The unwanted files do get deleted eventually, it's just you have to go in and manually clean stuff out from multiple directory trees and if you forget or miss one it's a multi-gigabyte bomb waiting to go off. Sometimes you don't notice immediately that the copy expanded either, so you end up wasting loads of space indefinitely.

It's not impossible to work around, but it's hard work and from the user's perspective it's not the expected behaviour for files being copies/moved to suddenly expand to take up 1000x more disk space.

I have no idea how many people would benefit from this, I'm just saying that I personally do this fairly frequently and more and more software is starting to use sparse files now that SSDs are common. I move VMs around a lot, for example, both at home and at work using that little tool I linked to.

It's got to the point where it might be worth me investing time in developing it into a more capable tool, but that would just be duplicating a lot of functionality that Opus already has.

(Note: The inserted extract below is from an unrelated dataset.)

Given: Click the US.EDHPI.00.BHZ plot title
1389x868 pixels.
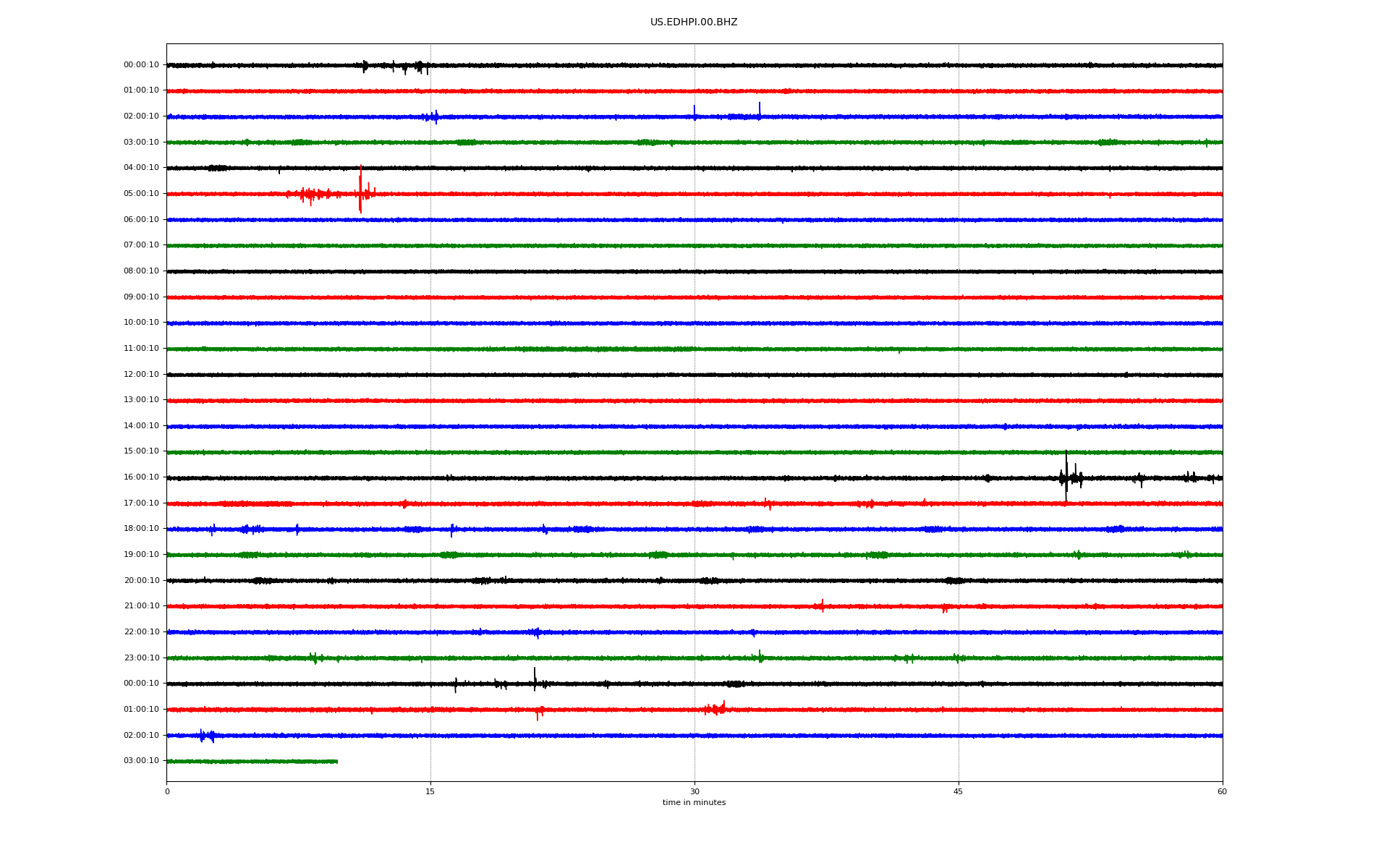Looking at the screenshot, I should (693, 22).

Is there some middle ground, like doing it as a plugin or something? Opus can handle stuff like building the directory tree, various error conditions, respecting other user preferences like attribute copying etc. and just have some plug-in code to do the actual copy? The copy code is already written and not particularly complex anyway.

Thanks for explaining further!

We'll put it on the list to look at. Of course any changes would only be to the current version, not Opus 11.

In Opus 12.8.1 beta, we'll add this:

  • "Preferences / File Operations / Copy Attributes / Copy sparse files as sparse" option.
  • COPYSPARSE argument for the Copy command to override it for specific actions.

Thank you very much! That's excellent, I look forward to testing it.

I'll recommend the guys at work who deal with VMs a lot buy a license too, because they are fed up with that tool I linked to.

This is in the 12.8.1 beta which was released yesterday.

1 Like

Thanks Jon, I'll test it out over the next few days. I've been away in China with internet restrictions so my apologies for teh slow reply.